(Beginning of Provided information)

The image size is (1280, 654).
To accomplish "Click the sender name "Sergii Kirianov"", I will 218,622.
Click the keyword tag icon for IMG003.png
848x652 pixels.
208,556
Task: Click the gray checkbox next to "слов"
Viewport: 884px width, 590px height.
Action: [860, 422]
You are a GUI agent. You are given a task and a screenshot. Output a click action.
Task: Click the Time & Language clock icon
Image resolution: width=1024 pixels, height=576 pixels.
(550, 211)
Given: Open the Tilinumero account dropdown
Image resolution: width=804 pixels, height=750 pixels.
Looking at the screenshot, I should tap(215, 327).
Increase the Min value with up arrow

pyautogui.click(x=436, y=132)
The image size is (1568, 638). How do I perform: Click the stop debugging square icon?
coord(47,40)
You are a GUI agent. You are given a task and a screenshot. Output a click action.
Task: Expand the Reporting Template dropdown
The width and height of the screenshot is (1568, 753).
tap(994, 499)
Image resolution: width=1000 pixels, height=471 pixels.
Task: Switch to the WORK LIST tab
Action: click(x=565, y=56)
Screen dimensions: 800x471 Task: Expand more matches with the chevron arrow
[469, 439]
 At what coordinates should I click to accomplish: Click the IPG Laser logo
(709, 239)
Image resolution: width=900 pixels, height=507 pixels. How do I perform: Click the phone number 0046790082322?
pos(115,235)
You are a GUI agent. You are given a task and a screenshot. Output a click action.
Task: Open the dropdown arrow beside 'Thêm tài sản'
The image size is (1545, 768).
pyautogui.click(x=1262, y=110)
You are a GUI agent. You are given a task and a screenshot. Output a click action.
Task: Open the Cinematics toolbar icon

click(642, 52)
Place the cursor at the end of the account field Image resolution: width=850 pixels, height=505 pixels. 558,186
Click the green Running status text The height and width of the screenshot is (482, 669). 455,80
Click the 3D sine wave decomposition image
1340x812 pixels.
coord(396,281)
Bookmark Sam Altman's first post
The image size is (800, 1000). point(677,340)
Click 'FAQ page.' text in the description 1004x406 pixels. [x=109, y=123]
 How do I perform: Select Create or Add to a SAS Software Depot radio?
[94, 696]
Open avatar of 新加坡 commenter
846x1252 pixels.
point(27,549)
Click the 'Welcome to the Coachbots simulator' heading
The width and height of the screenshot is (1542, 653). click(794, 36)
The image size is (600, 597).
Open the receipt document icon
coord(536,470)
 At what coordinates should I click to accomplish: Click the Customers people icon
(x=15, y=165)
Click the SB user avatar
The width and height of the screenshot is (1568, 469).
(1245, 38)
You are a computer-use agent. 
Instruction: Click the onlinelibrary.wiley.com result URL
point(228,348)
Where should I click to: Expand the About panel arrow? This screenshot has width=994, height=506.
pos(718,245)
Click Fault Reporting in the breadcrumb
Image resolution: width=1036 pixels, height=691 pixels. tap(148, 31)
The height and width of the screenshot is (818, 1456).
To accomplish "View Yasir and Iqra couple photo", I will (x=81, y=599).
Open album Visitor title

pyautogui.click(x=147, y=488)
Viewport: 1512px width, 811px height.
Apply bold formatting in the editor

(End of Provided information)

How to complete this task:
Every line above is to be duplicated exactly as shown.

Response to this task:
The image size is (1280, 654).
To accomplish "Click the sender name "Sergii Kirianov"", I will 218,622.
Click the keyword tag icon for IMG003.png
848x652 pixels.
208,556
Task: Click the gray checkbox next to "слов"
Viewport: 884px width, 590px height.
Action: [860, 422]
You are a GUI agent. You are given a task and a screenshot. Output a click action.
Task: Click the Time & Language clock icon
Image resolution: width=1024 pixels, height=576 pixels.
(550, 211)
Given: Open the Tilinumero account dropdown
Image resolution: width=804 pixels, height=750 pixels.
Looking at the screenshot, I should tap(215, 327).
Increase the Min value with up arrow

pyautogui.click(x=436, y=132)
The image size is (1568, 638). How do I perform: Click the stop debugging square icon?
coord(47,40)
You are a GUI agent. You are given a task and a screenshot. Output a click action.
Task: Expand the Reporting Template dropdown
The width and height of the screenshot is (1568, 753).
tap(994, 499)
Image resolution: width=1000 pixels, height=471 pixels.
Task: Switch to the WORK LIST tab
Action: click(x=565, y=56)
Screen dimensions: 800x471 Task: Expand more matches with the chevron arrow
[469, 439]
 At what coordinates should I click to accomplish: Click the IPG Laser logo
(709, 239)
Image resolution: width=900 pixels, height=507 pixels. How do I perform: Click the phone number 0046790082322?
pos(115,235)
You are a GUI agent. You are given a task and a screenshot. Output a click action.
Task: Open the dropdown arrow beside 'Thêm tài sản'
The image size is (1545, 768).
pyautogui.click(x=1262, y=110)
You are a GUI agent. You are given a task and a screenshot. Output a click action.
Task: Open the Cinematics toolbar icon

click(642, 52)
Place the cursor at the end of the account field Image resolution: width=850 pixels, height=505 pixels. 558,186
Click the green Running status text The height and width of the screenshot is (482, 669). 455,80
Click the 3D sine wave decomposition image
1340x812 pixels.
coord(396,281)
Bookmark Sam Altman's first post
The image size is (800, 1000). point(677,340)
Click 'FAQ page.' text in the description 1004x406 pixels. [x=109, y=123]
 How do I perform: Select Create or Add to a SAS Software Depot radio?
[94, 696]
Open avatar of 新加坡 commenter
846x1252 pixels.
point(27,549)
Click the 'Welcome to the Coachbots simulator' heading
The width and height of the screenshot is (1542, 653). click(794, 36)
The image size is (600, 597).
Open the receipt document icon
coord(536,470)
 At what coordinates should I click to accomplish: Click the Customers people icon
(x=15, y=165)
Click the SB user avatar
The width and height of the screenshot is (1568, 469).
(1245, 38)
You are a computer-use agent. 
Instruction: Click the onlinelibrary.wiley.com result URL
point(228,348)
Where should I click to: Expand the About panel arrow? This screenshot has width=994, height=506.
pos(718,245)
Click Fault Reporting in the breadcrumb
Image resolution: width=1036 pixels, height=691 pixels. tap(148, 31)
The height and width of the screenshot is (818, 1456).
To accomplish "View Yasir and Iqra couple photo", I will (x=81, y=599).
Open album Visitor title

pyautogui.click(x=147, y=488)
Viewport: 1512px width, 811px height.
Apply bold formatting in the editor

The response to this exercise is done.